Le rire est subversif ; il est si dangereux que bien des dictatures l'ont mis sous le joug. Naturellement, notre belle société libérale a trouvé une parade bien plus adroite que celle de la censure. En faisant du rire gras, du rire vide de sens, du pipi caca, la référence unique de l'humour contemporain, elle a contourné l'obstacle de l'humour qui interpelle.
Les émissions de franche rigolade de nos merveilleuses chaînes de télévision sont à ce titre exemplaires. Sur le plateau, on se congratule puis on s'égratigne, on se marre et on s'esclaffe. L'essentiel étant de faire le bon mot, de rire sans s'offusquer, de se montrer hilare et surtout léger. La légèreté est sans aucun doute proportionnelle à la vacuité du propos.
Le rire, celui pour lequel sont morts nos amis de Charlie, est de tout autre nature. Il est d'abord l'expression d'une philosophie, d'une conception du monde qui porte en elle des valeurs. Nous sommes alors bien loin de la seule recherche du profit ou de la notoriété qui animent nos humoristes du plateau télé.
Un humoriste véritable égratigne les puissants, pointe du doigt les défauts et les travers ; il met en évidence l'absurde et le mensonge, démonte les mécanismes du pouvoir, stigmatise les facilités, les idées reçues et les lâchetés. Il est aiguillon qui pique, poil à gratter qui dérange, urticaire qui irrite et non pas ce gentils amuseur sympathique qui n'a rien de fondamental à dire ni même à dénoncer.
Charlie Hebdo dérangeait, agaçait, énervait. Qui peut se vanter d'avoir toujours été en phase ou en accord avec ses dessins est un fieffé menteur. C'est là la force de l'humour que de déranger et de poser problème, de remettre en doute ce que l'on prenait pour acquis.

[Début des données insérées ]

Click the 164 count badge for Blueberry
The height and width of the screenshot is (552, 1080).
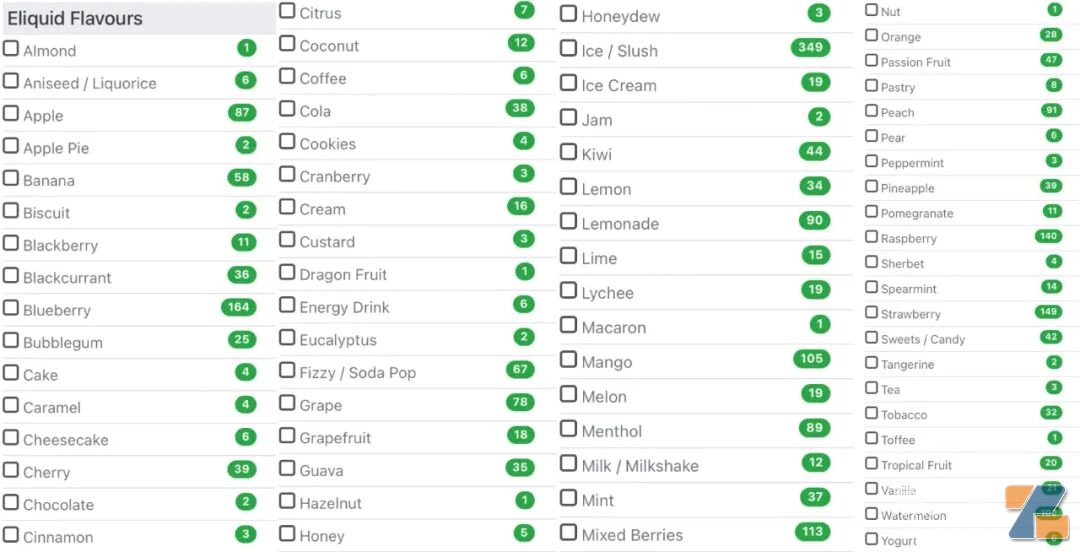coord(238,307)
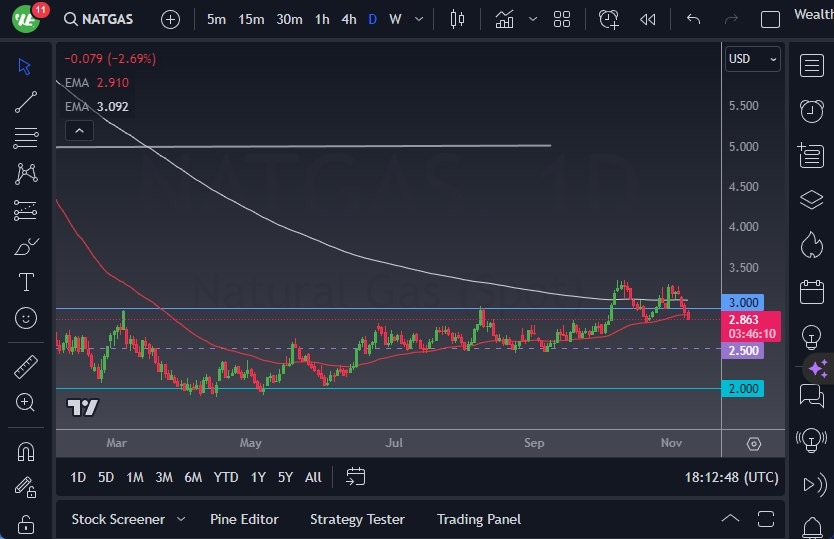Image resolution: width=834 pixels, height=539 pixels.
Task: Open the Pine Editor tab
Action: point(244,519)
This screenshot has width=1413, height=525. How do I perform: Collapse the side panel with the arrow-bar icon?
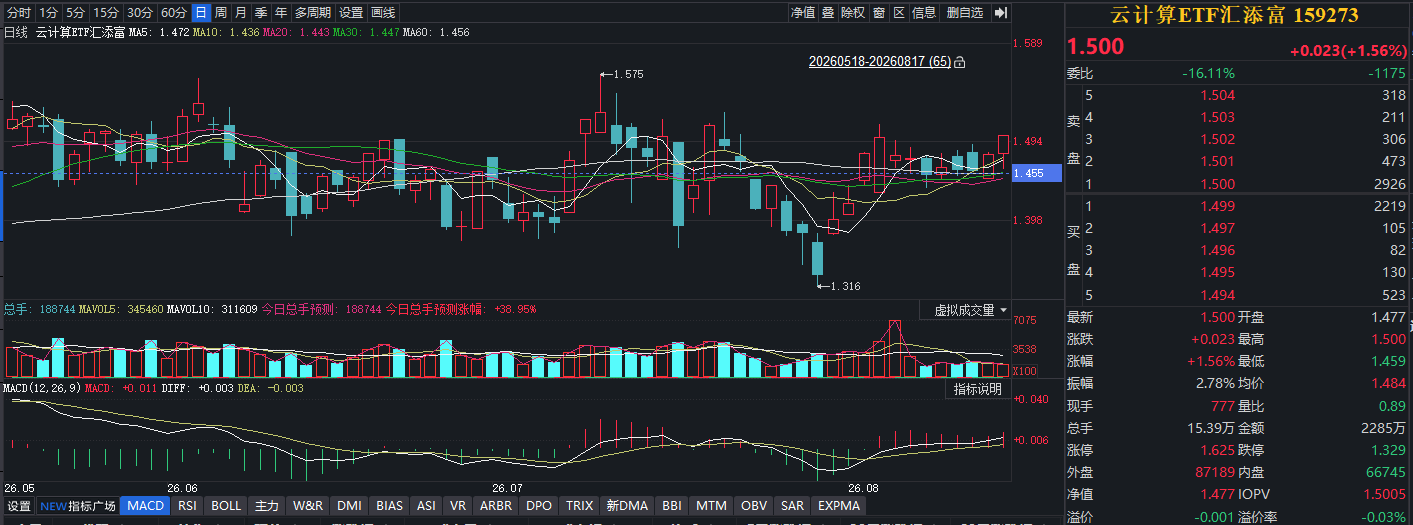[1001, 12]
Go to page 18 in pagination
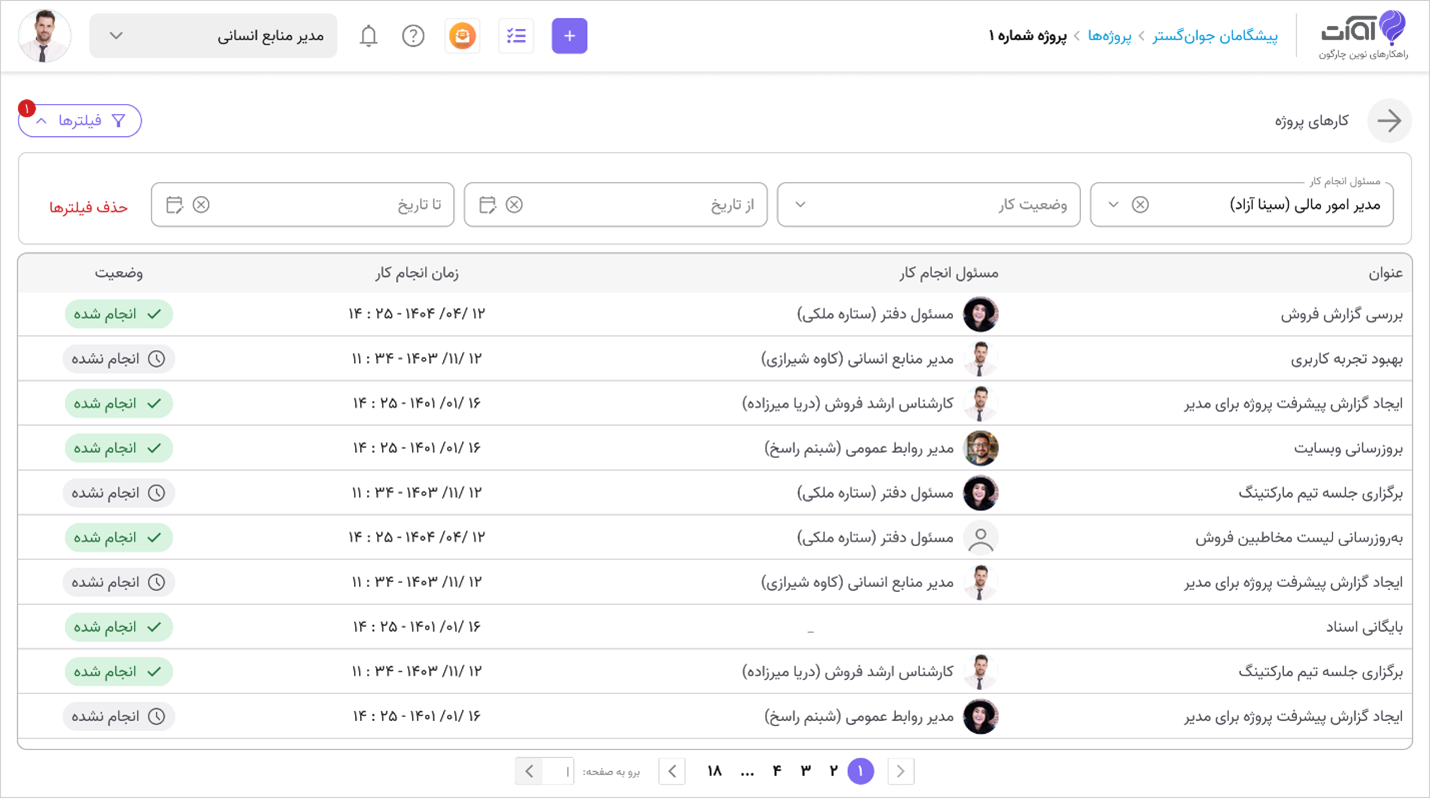This screenshot has width=1430, height=798. point(714,771)
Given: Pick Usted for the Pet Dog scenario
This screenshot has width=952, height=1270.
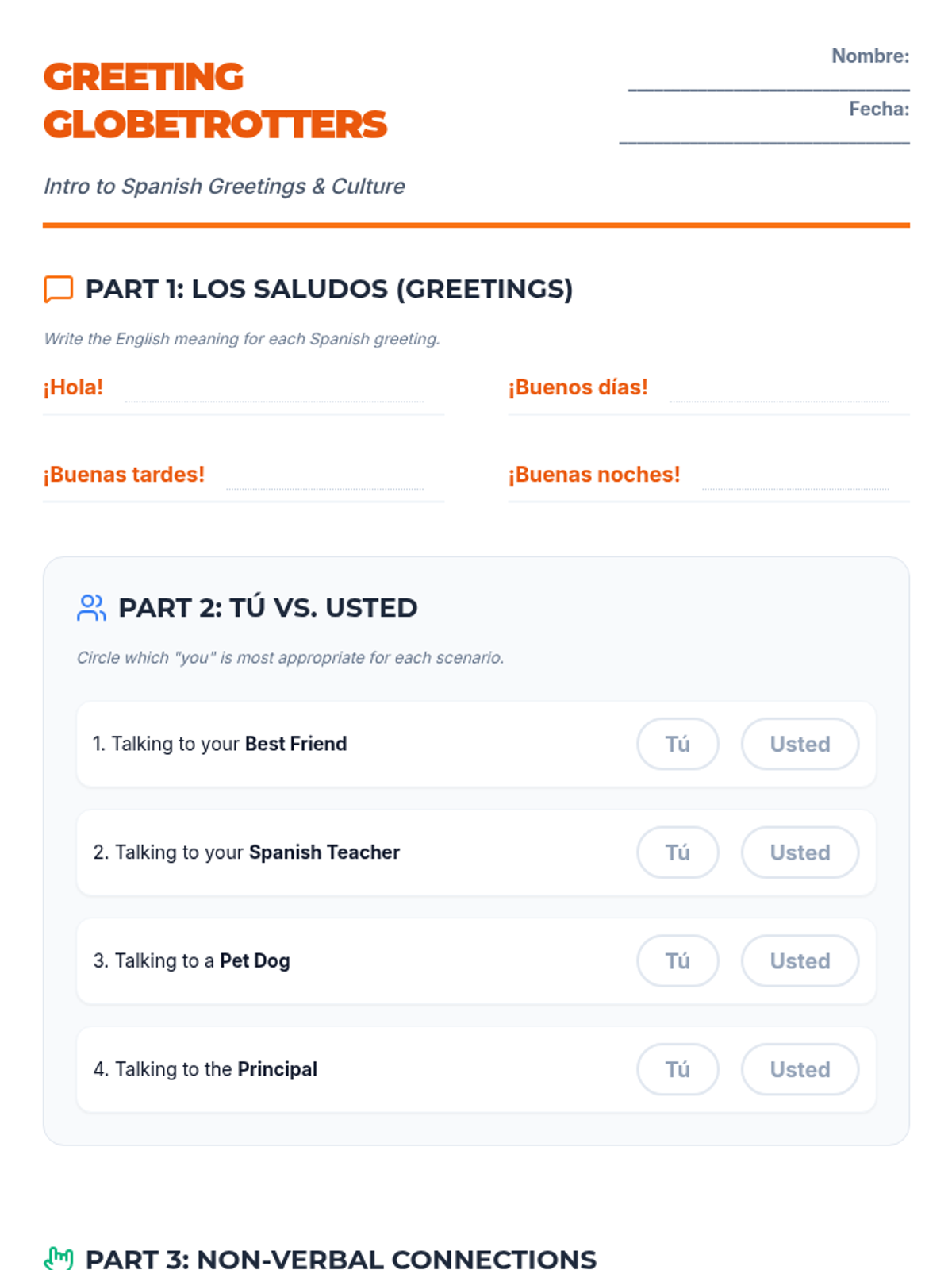Looking at the screenshot, I should point(800,961).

Le sourire coincé entre des lèvres pincées, nous finissions par évoluer, modifier nos points de vue ou bien prendre position à rebours de leur suggestion. Qu'importe, car c'est ainsi que progresse la pensée.
Charlie n'était pas donneur de leçons ; ses collaborateurs sont si loin de cette préoccupation. Ils posaient leurs gros sabots et bousculaient tout à la pointe de leurs crayons. C'est d'abord nos présupposés, nos blocages, nos idées reçues, nos faiblesses qui étaient ébranlés. Le choc était parfois violent au point que les ventes de l'hebdomadaire n'ont jamais été mirobolantes. Le masochisme n'est pas notre fort.
C'est pourtant en cela qu'ils étaient et qu'ils seront longtemps encore précieux pour cette hygiène mentale qu'ils nous imposaient ainsi. Bien évidement, tout cela est intolérable pour ceux qui refusent d'avancer, qui n'envisagent par le monde en dehors d'une lecture figée dans le livre ou bien le marbre.
Pendant que Charlie tombe sous les balles, les rois de la blague à deux sous, les princes du jeu de mots de salon, les artistes du calembour et de l'allusion grivoise jouent les grosses têtes et les vedettes admirées. C'est à pleurer de rire que de constater à quel point, le dérisoire a pris le pas sur le profond.
Gardons-nous de penser que seuls les intégristes mettent en danger l'humour. Nos comportements de consommateurs si peu éclairés, associés au matraquage des médias nous incitent à préférer les bouffons aux véritables fous du roi. C'est en prenant conscience de ce risque que nous pouvons répondre à l'agression du moment.
Refusons la facilité du rire qui n'a aucun fond, allons chercher ceux qui sont porteurs d'un message. Redonnons ses lettres de noblesse à l'humour subversif , à cette forme de révolte et de combat qui a choisi le rire comme unique arme de déstabilisation massive. Oublions les autres ; ils n'en valent vraiment pas la peine.
Profondément leur.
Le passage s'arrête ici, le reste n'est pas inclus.